LA RÉALISATION DE CE VOEU LEUR ASSURERAIT LA FIN DES CRIAILLERIES DE TOUS CEUX QUI ATTENDENT DES CHEMINOTS UN SERVICE RÉGULIER DES TRAINS QUE LES CITOYENS FRANÇAIS ACHÈTENT ET LEUR CONFIENT, POUR LES EMMENER À LEUR TRAVAIL, OU EN VACANCES. ILS VONT JUSQU'À ATTENDRE QUE CE SERVICE S'AJUSTE À LEURS BESOINS, LABORIEUX, OU RÉPARATEURS.

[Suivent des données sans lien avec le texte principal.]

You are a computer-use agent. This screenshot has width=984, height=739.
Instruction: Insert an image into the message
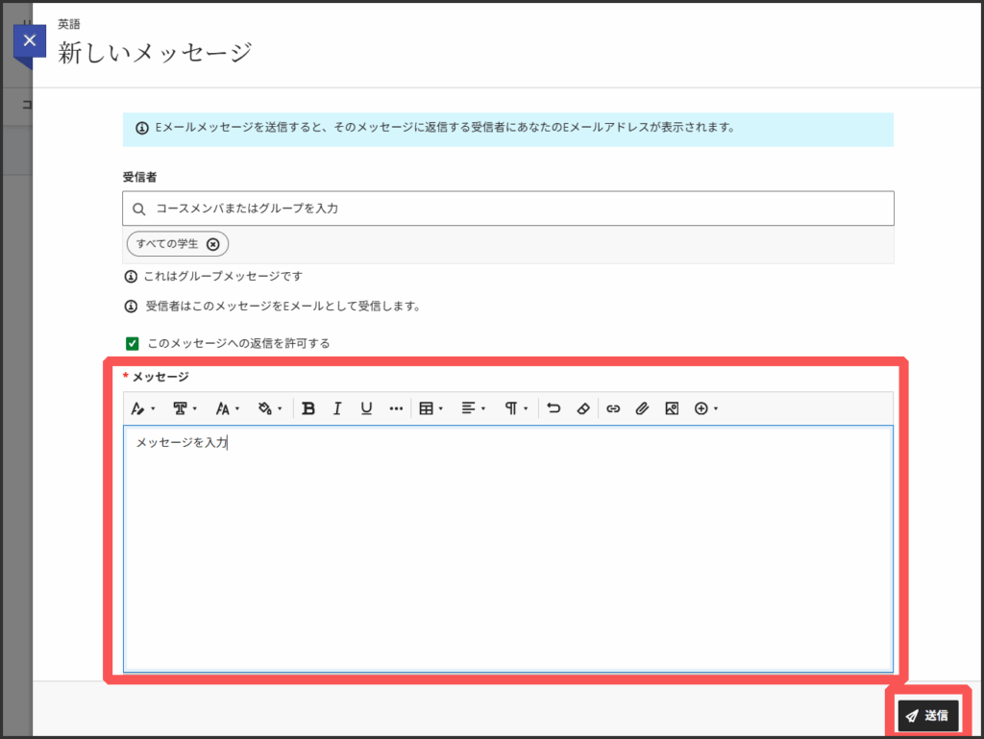coord(672,408)
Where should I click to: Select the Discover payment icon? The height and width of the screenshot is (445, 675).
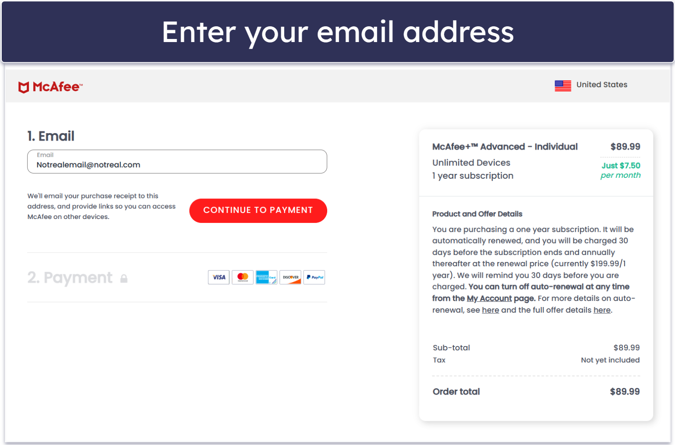click(x=290, y=277)
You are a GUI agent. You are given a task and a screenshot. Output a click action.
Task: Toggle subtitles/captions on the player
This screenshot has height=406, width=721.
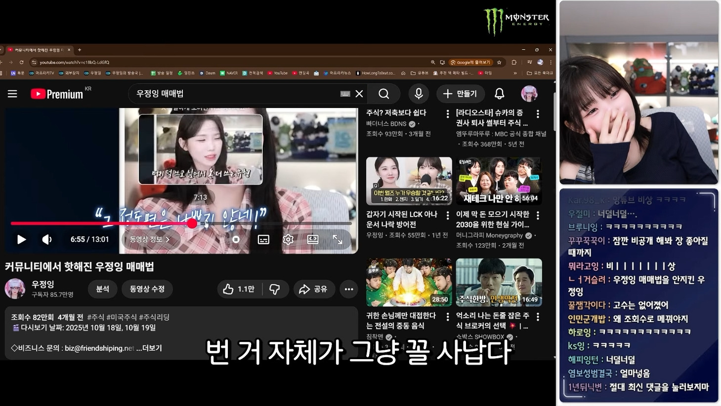(x=263, y=239)
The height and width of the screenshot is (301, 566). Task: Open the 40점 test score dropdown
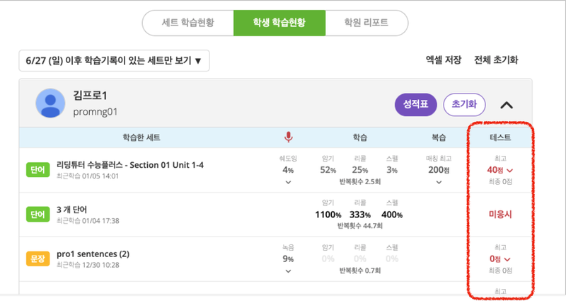point(500,170)
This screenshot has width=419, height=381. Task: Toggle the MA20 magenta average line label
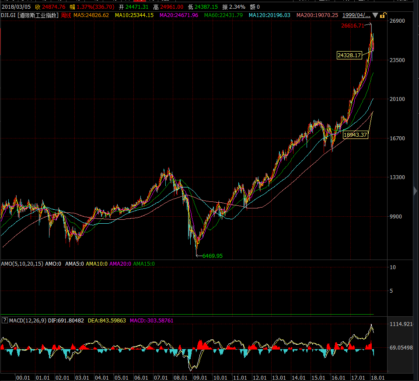pyautogui.click(x=178, y=15)
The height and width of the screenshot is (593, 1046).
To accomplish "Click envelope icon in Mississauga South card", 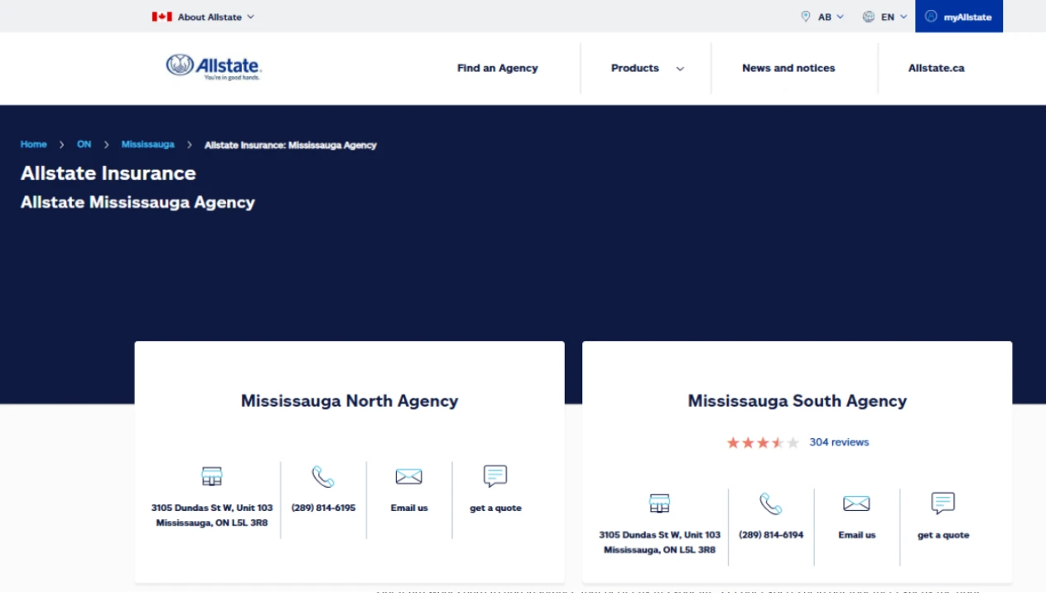I will [x=856, y=504].
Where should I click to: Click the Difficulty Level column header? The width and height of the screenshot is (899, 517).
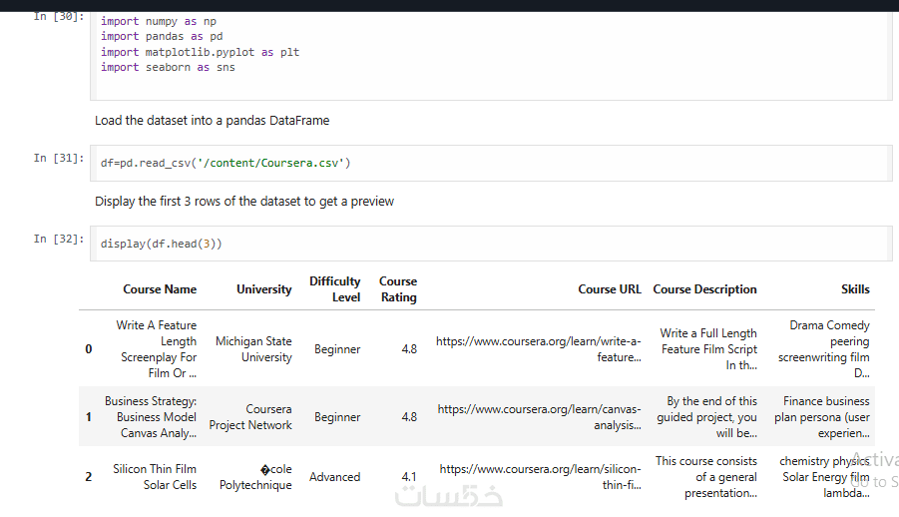pos(335,289)
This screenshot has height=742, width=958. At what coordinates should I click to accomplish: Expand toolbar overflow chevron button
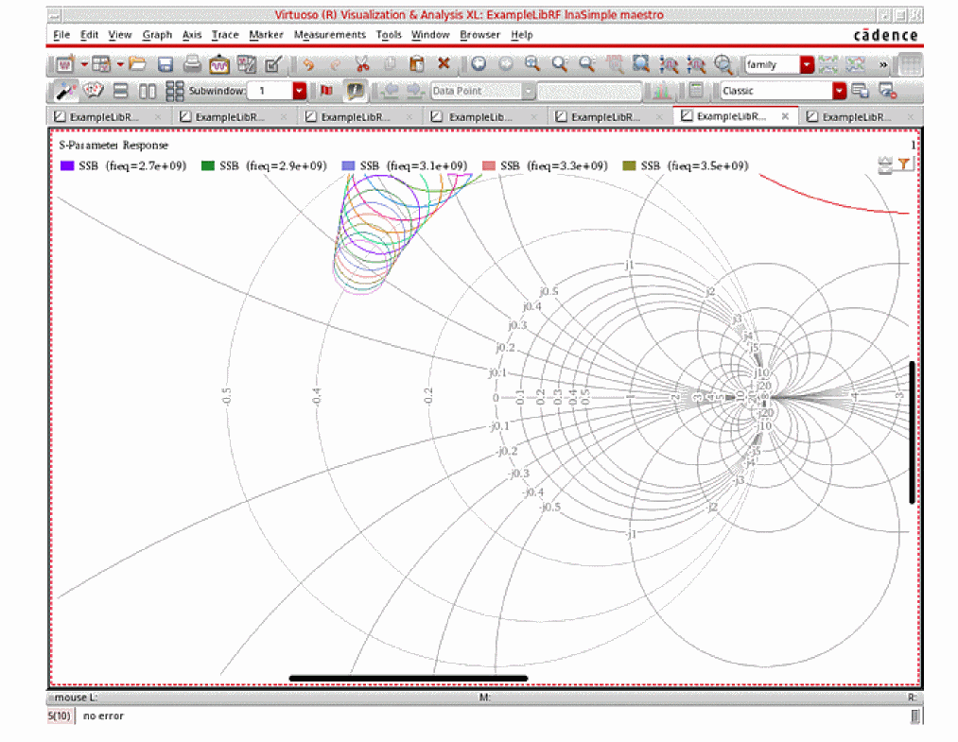point(883,64)
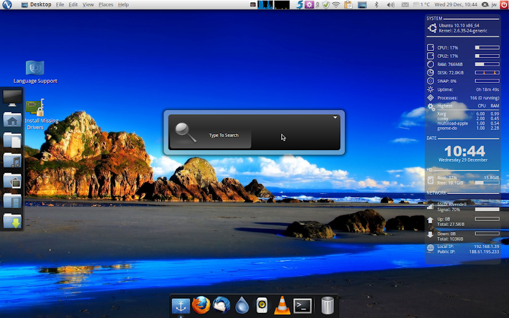This screenshot has width=509, height=318.
Task: Open the Music folder in side dock
Action: [12, 160]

Hélas, chaque jour qui passe consolide la volonté des conducteurs et servants des trains de ne pas céder d'un pouce aux exigents usagers qui réclament d'être transportés où ils le veulent, et quand ils le veulent. Que ce soit pour leur travail, ou leurs vacances.

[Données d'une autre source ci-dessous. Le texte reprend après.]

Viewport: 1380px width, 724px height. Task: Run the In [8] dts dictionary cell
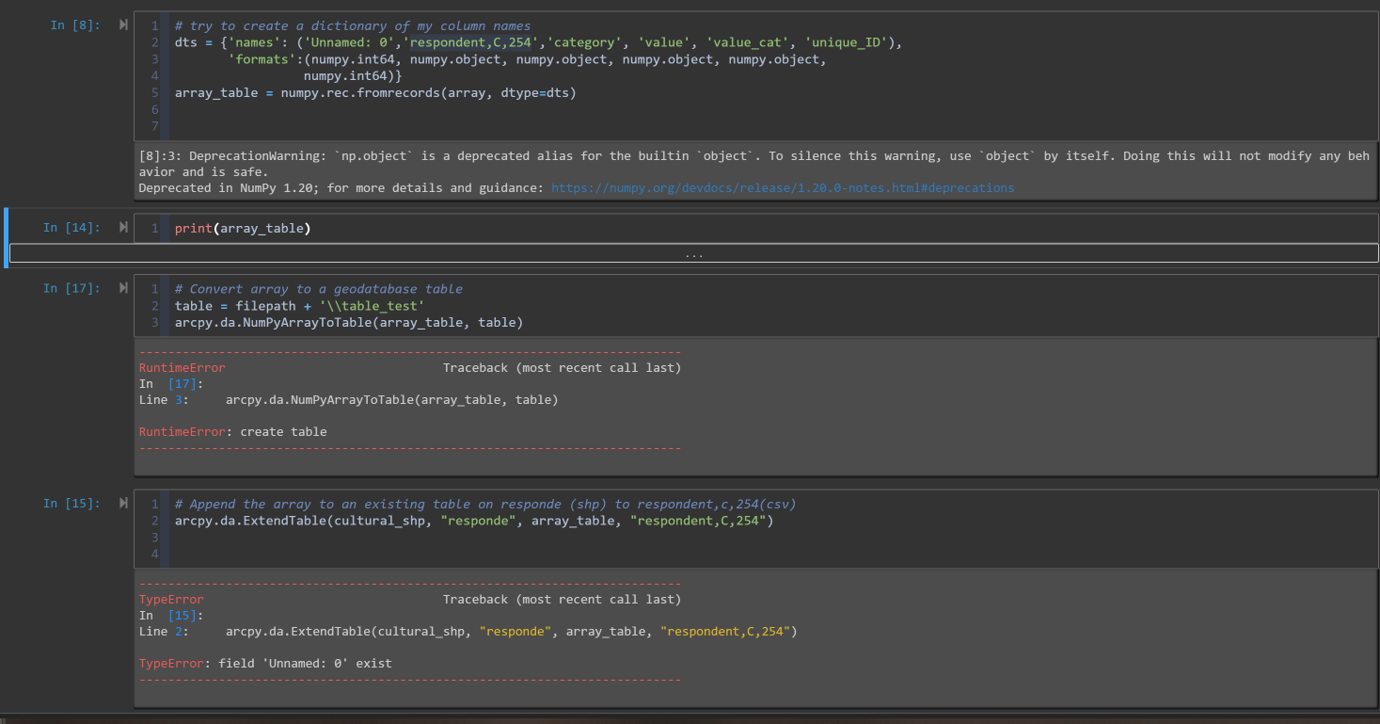pos(123,25)
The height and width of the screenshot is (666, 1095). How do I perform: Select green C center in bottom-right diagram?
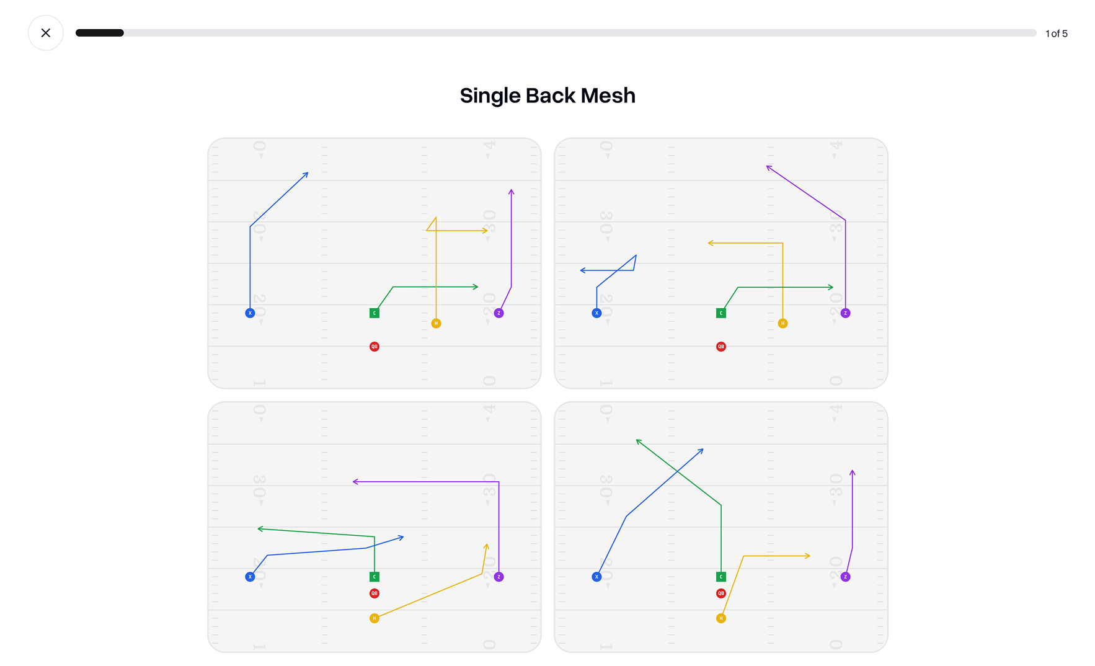[721, 577]
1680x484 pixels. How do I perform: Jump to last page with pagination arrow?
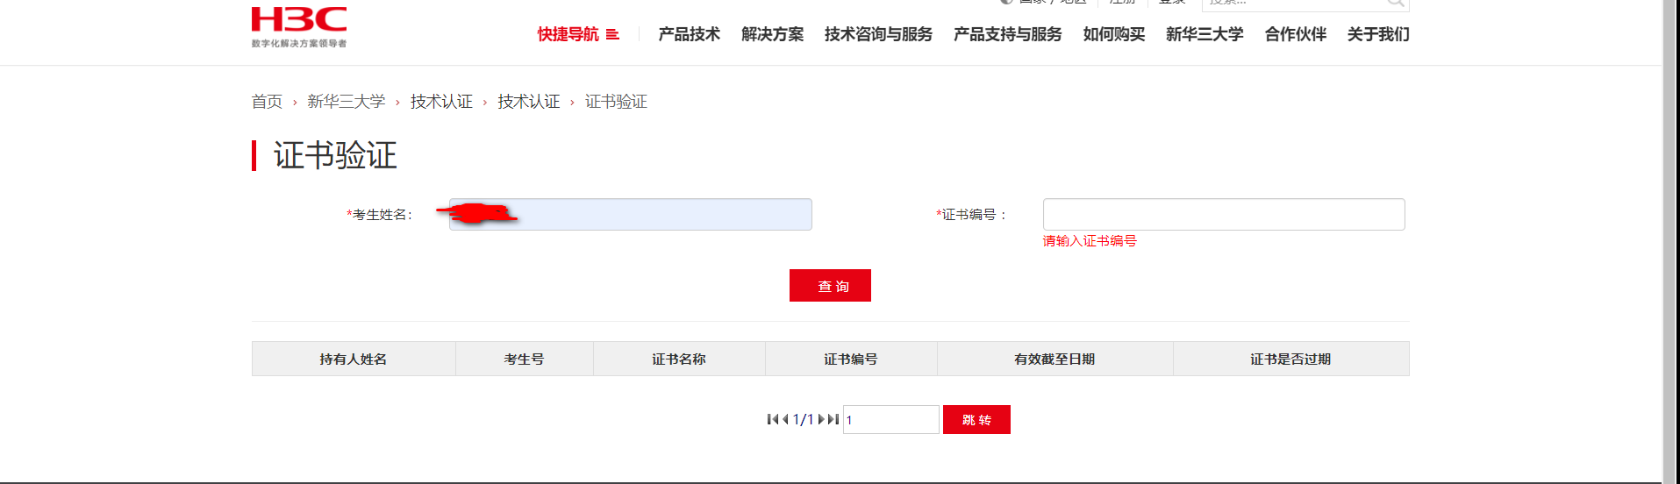[x=834, y=419]
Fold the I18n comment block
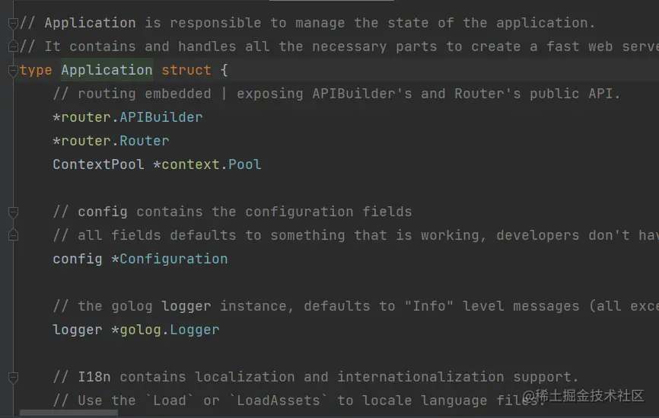Image resolution: width=659 pixels, height=418 pixels. click(x=12, y=377)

Ils sont offusqués de ce qu'il leur soit demandé de travailler quand ils préféreraient être en vacances, et inversement.

Depuis les semaines que l'incompréhension dure, les usagers ne peuvent se mettre dans la tête que les cheminots SONT en vacances, et ne peuvent donc travailler.

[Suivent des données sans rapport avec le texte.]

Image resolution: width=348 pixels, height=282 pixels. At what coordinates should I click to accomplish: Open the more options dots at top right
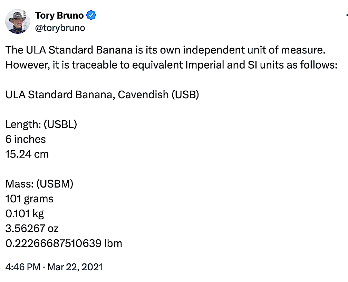(x=346, y=16)
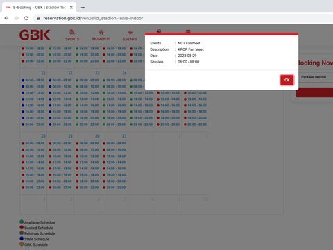Select the 20:00 - 22:00 slot on day 31
The width and height of the screenshot is (333, 250).
point(114,188)
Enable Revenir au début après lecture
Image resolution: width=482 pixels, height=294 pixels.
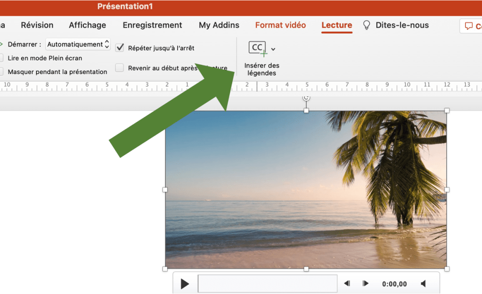coord(120,68)
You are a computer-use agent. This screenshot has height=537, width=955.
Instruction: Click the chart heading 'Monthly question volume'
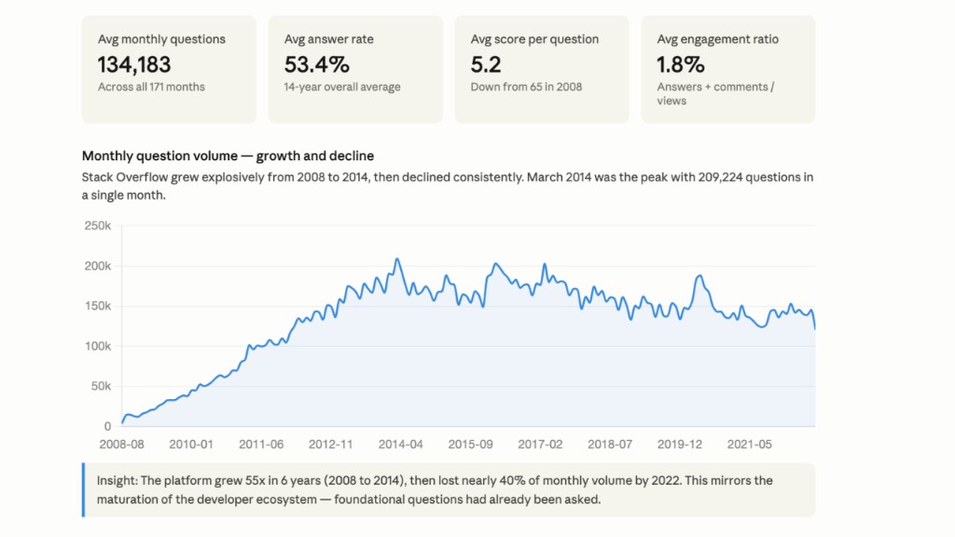[x=159, y=156]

Comment faire coïncider les fantaisies des voyageurs avec les nécessités physiques et morales des cheminots? Jusqu'à présent, aucune solution n'a été trouvée à l'incongruence des besoins essentiels des deux parties. Un projet de nouvelles négociations a été arrêté au 1er Juin 2020. Les parties recrutent les volontaires acceptant de participer aux négociations. Pour le moment, il ne s'est proposé que deux parties d'usagers. Ceux qui veulent des trains pour leur travail, et ceux qui les demandent pour leurs vacances.